INUL
VIZTA KEMBALI MELANGGAR HAK CIPTA
PT. Vizta
Pratama, perusahaan pemegang franchise rumah bernyanyi (karaoke) Inul Vizta,
menjadi tersangka atas kasus pelanggaran hak cipta. Nagaswara selaku penggugat
menganggap Inul Vizta melanggar hak cipta dengan mengedarkan dan menyalin lagu
tanpa membayar royalti untuk produser dan pencipta lagu. Direktur Utama
Nagaswara, Rahayu Kertawiguna, yang turut hadir, menjelaskan bahwa sudah
terdapat pemanggilan kepada pihak terkait, namun Kim Sung Ku selaku direktur
utama Inul Vizta saat ini masih berada di Korea.
Sebelumnya,
Nagaswara yang turut merasa dirugikan oleh Inul Vizta melapor ke Mabes Polri
pada Jumat, 8 Agustus 2014. Pihak Nagaswara telah melakukan gugatan kepada PT
Vizta Pratama, dalam hal ini Inul Vizta dianggap telah menggunakan video klip
bajakan dalam lagu-lagu milik Nagaswara di rumah karaokenya. PT Nagaswara
memperkarakan Inul Vizta karena menampilkan video klip Bara Bere yang
dinyanyikan Siti Badriah dan lagu Satu Jam Saja yang dipopulerkan oleh Zaskia
Gotik, tanpa izin terlebih dahulu kepada Nagaswara.
Menurut
Otto Hasibuan selaku kuasa hukum PT. Vizta Pratama, yang dilakukan pihak Inul
Vizta sudah benar. Pihak Inul telah membayar royalti setiap tahun kepada
Nagaswara, dalam hal ini sebagai penggugat, melalui Lembaga Manajemen Kolektif
(LMK) seperti WAMI (Wahana Musik Indonesia).

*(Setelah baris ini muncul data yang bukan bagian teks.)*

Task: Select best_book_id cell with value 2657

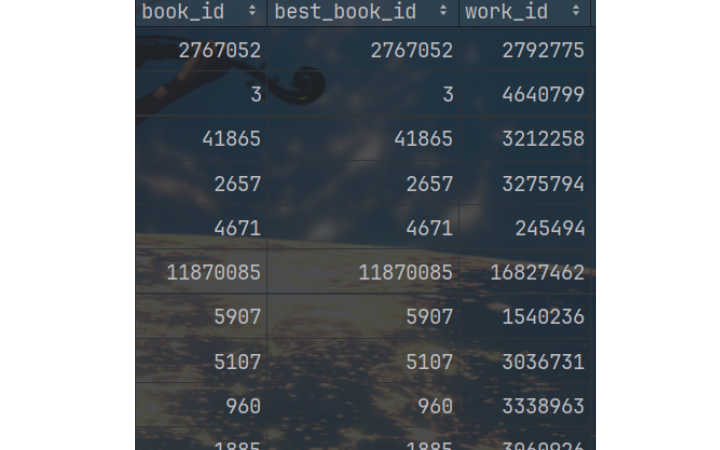Action: pyautogui.click(x=429, y=184)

Inul Vizta sudah meminta izin
kepada WAMI untuk menaruh lagu-lagu milik Nagaswara di rumah karaokenya. Namun
WAMI tidak memberikan video klip asli seperti yang sedang dipermasalahkan oleh
Nagaswara. "Karena tidak diberikan oleh WAMI, kita jadi asal mengambil,
tapi yang penting kan sudah bayar," papar Otto.
Pemegang
saham terbesar Inul Vizta, pedangdut Inul Daratista, belum berkomentar atas
kasus dugaan pelanggaran hak cipta yang dilayangkan Nagaswara tersebut.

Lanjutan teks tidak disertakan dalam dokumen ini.